→ EXERCISE DATA
::::::

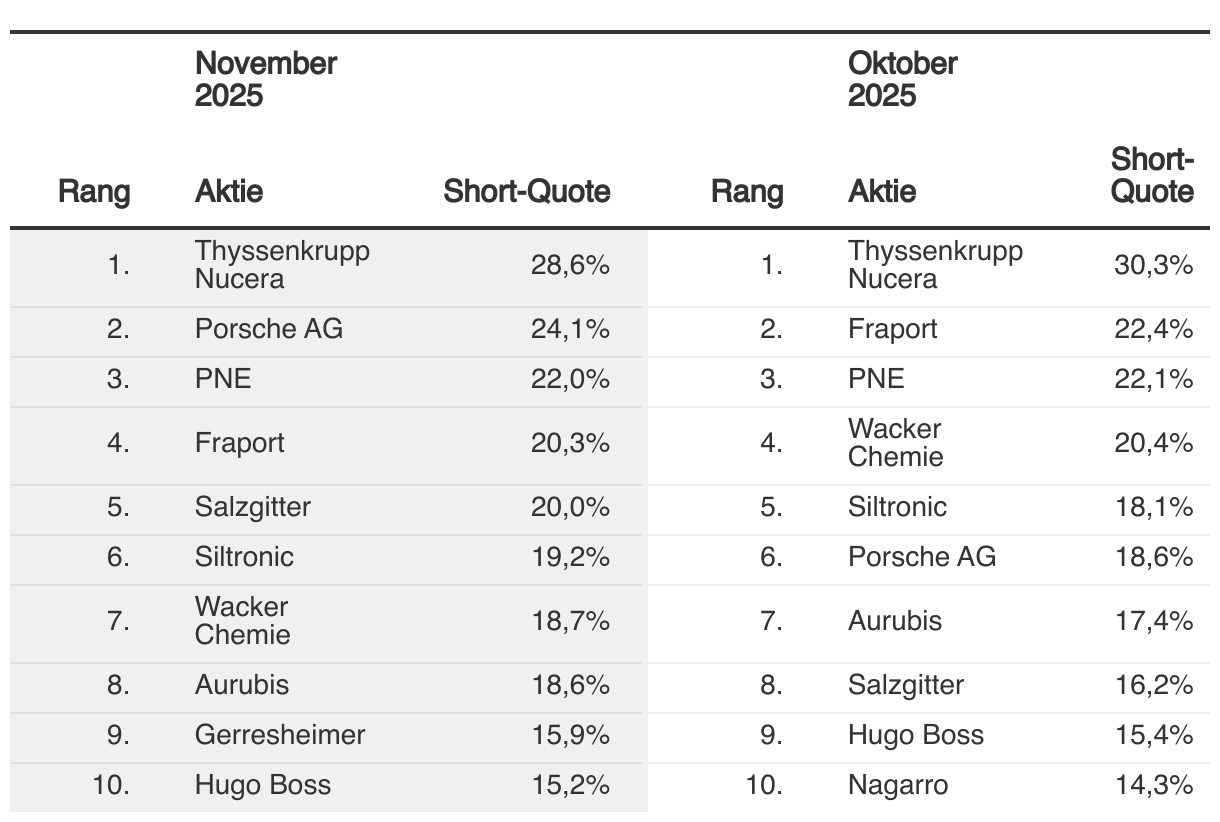The height and width of the screenshot is (822, 1220).
Task: Select Aurubis in the Oktober list
Action: [895, 621]
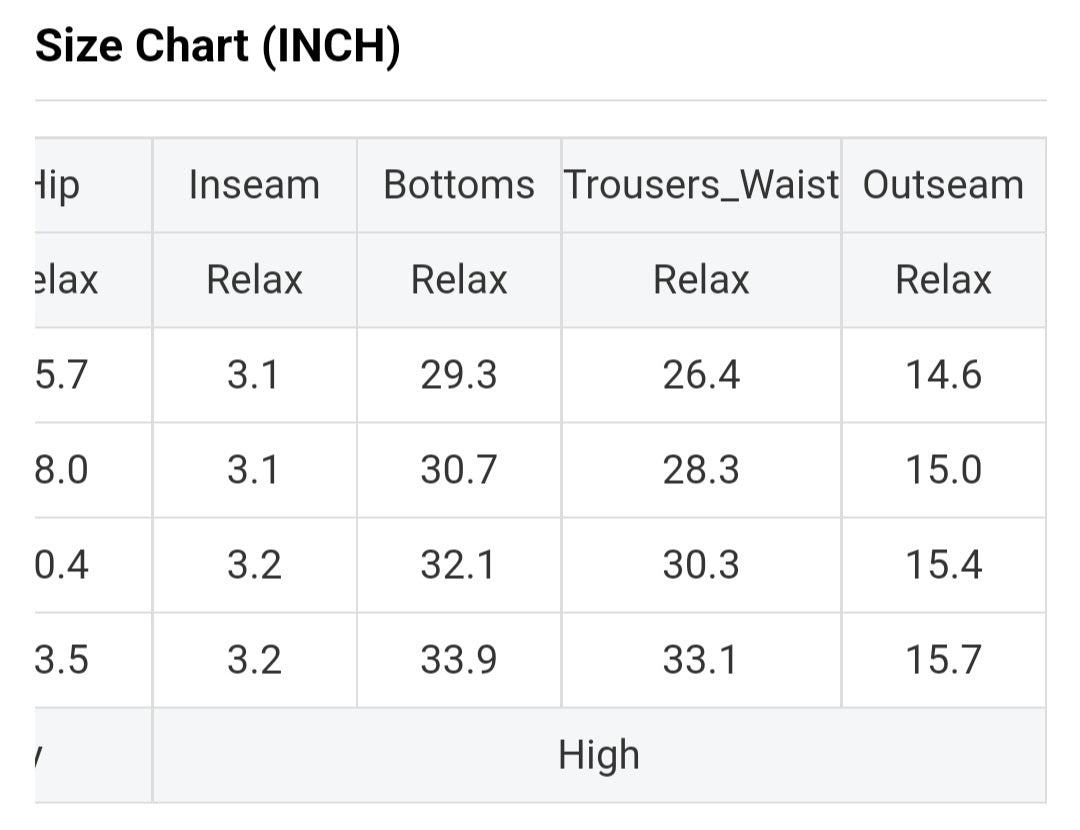The height and width of the screenshot is (830, 1080).
Task: Select the Bottoms value 32.1
Action: [x=459, y=565]
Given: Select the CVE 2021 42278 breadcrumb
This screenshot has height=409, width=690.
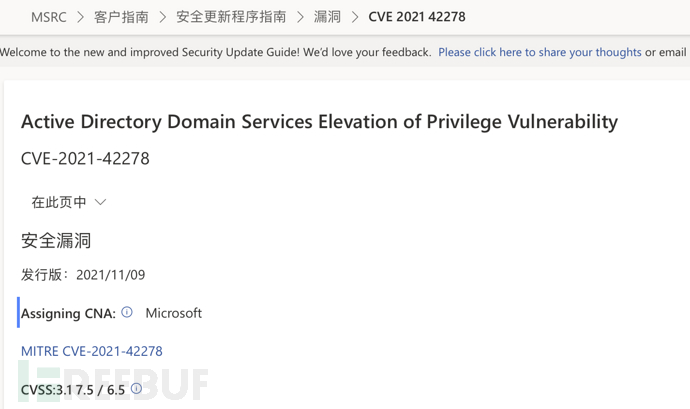Looking at the screenshot, I should pyautogui.click(x=416, y=17).
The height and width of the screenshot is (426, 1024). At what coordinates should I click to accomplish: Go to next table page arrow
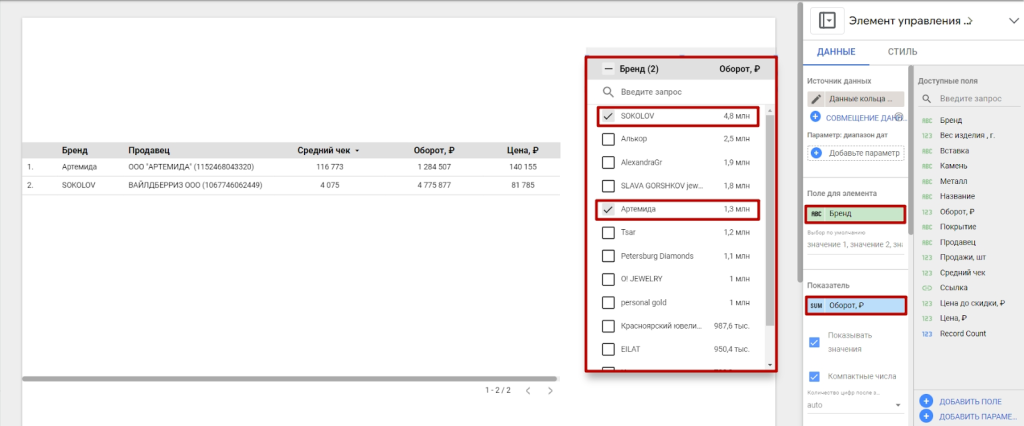(x=550, y=390)
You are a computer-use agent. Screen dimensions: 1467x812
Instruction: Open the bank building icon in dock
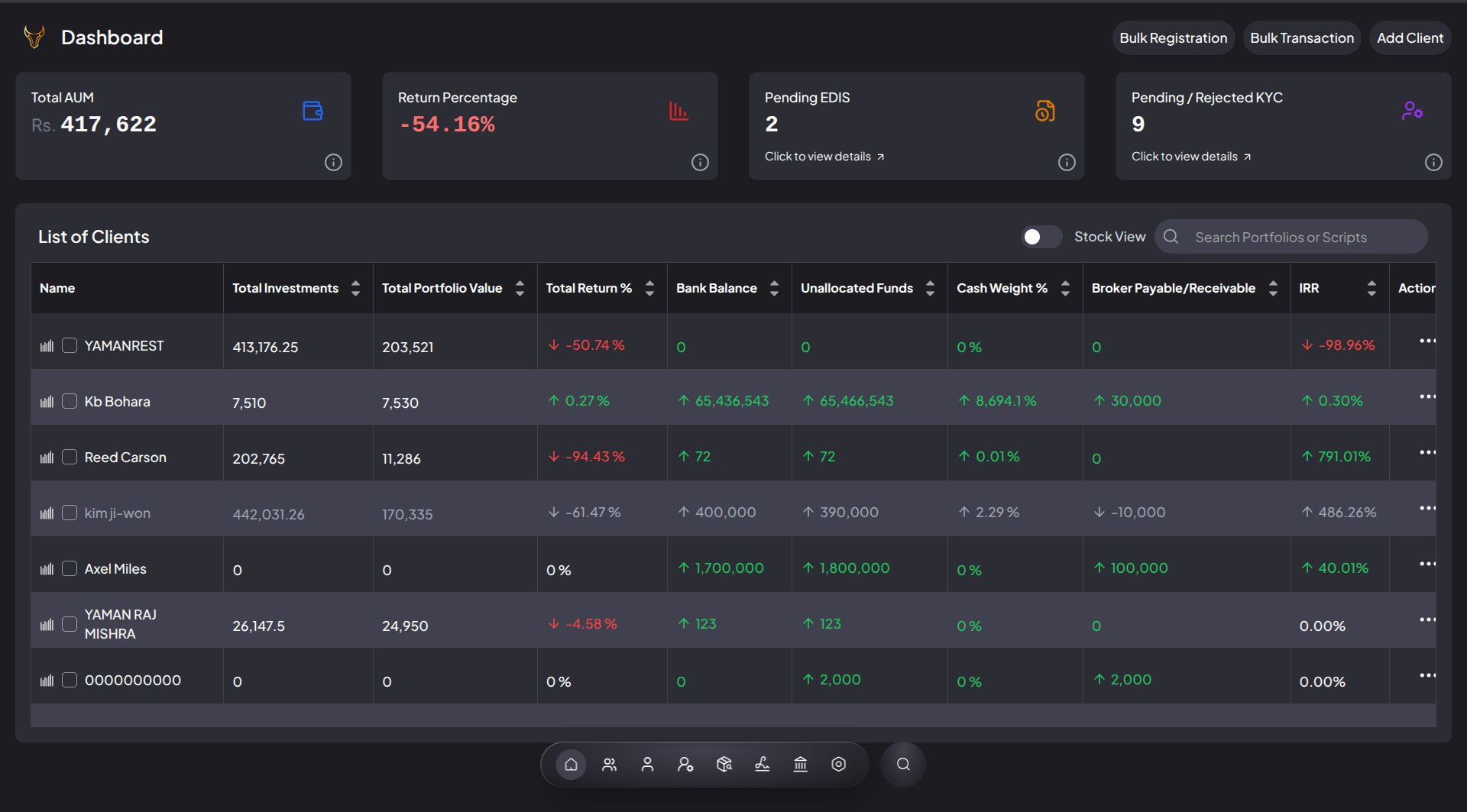[x=800, y=765]
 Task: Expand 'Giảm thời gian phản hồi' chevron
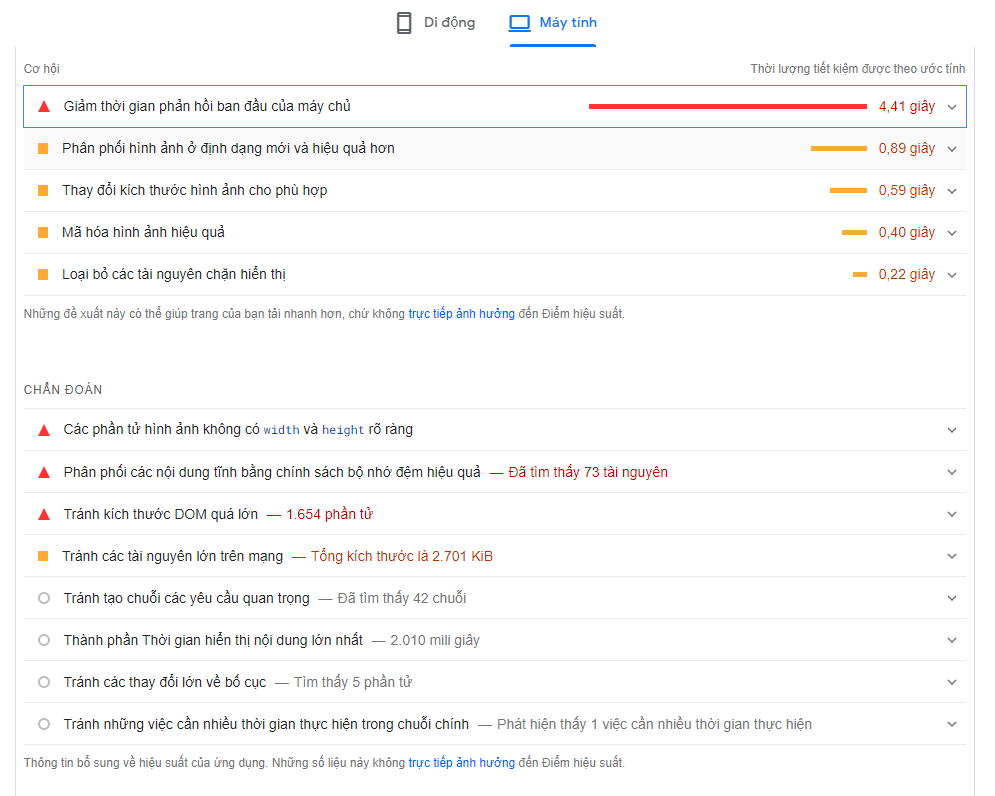tap(951, 106)
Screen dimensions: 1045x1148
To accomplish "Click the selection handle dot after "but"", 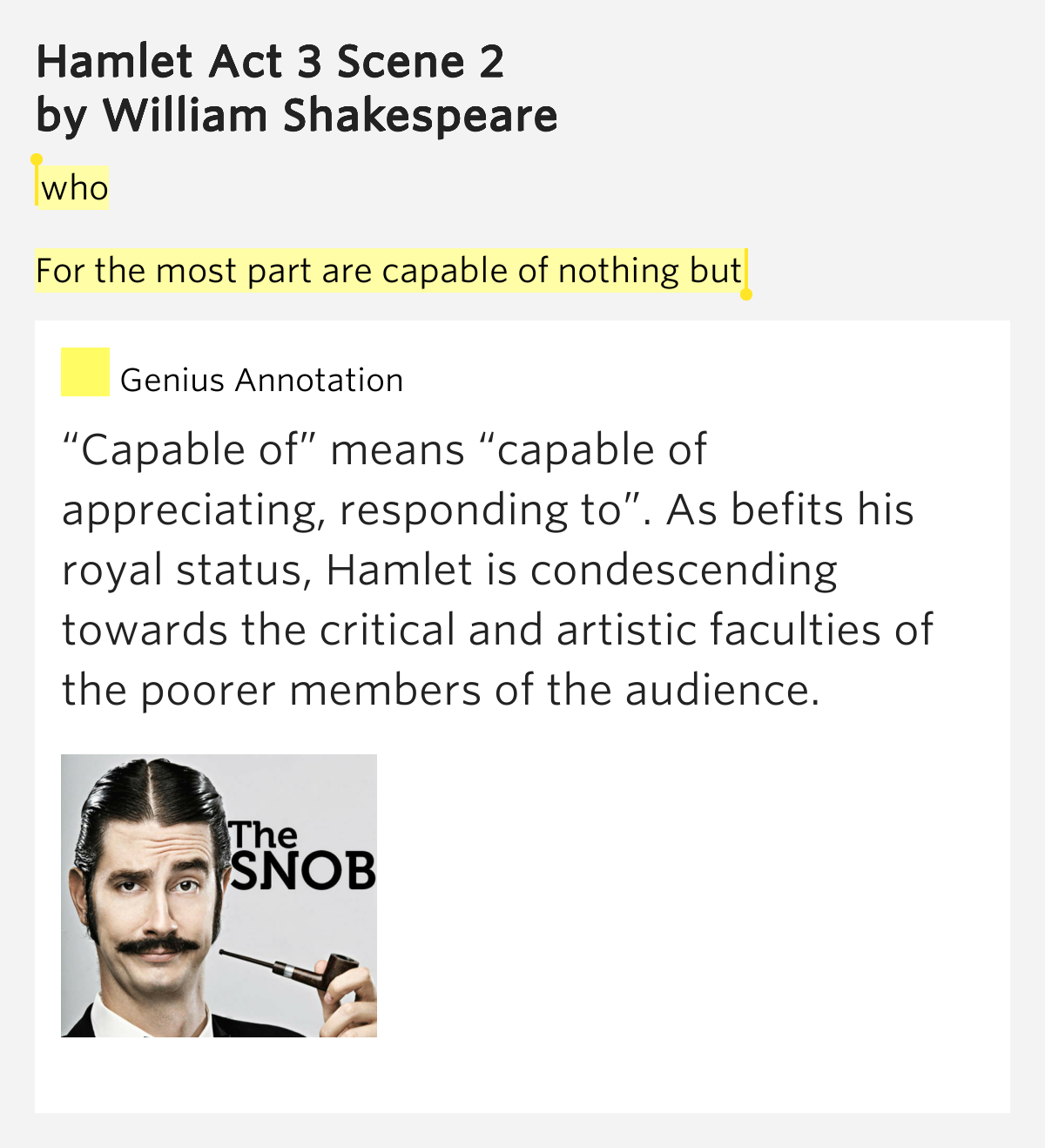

::::::

→ YOUR OBJECTIVE
Which lines in the records above hold the string "dimensions"? Copy each of them.

→ RESPONSE TO THIS EXERCISE
You are a computer-use agent. Screen dimensions: 1467x812
Screen dimensions: 1045x1148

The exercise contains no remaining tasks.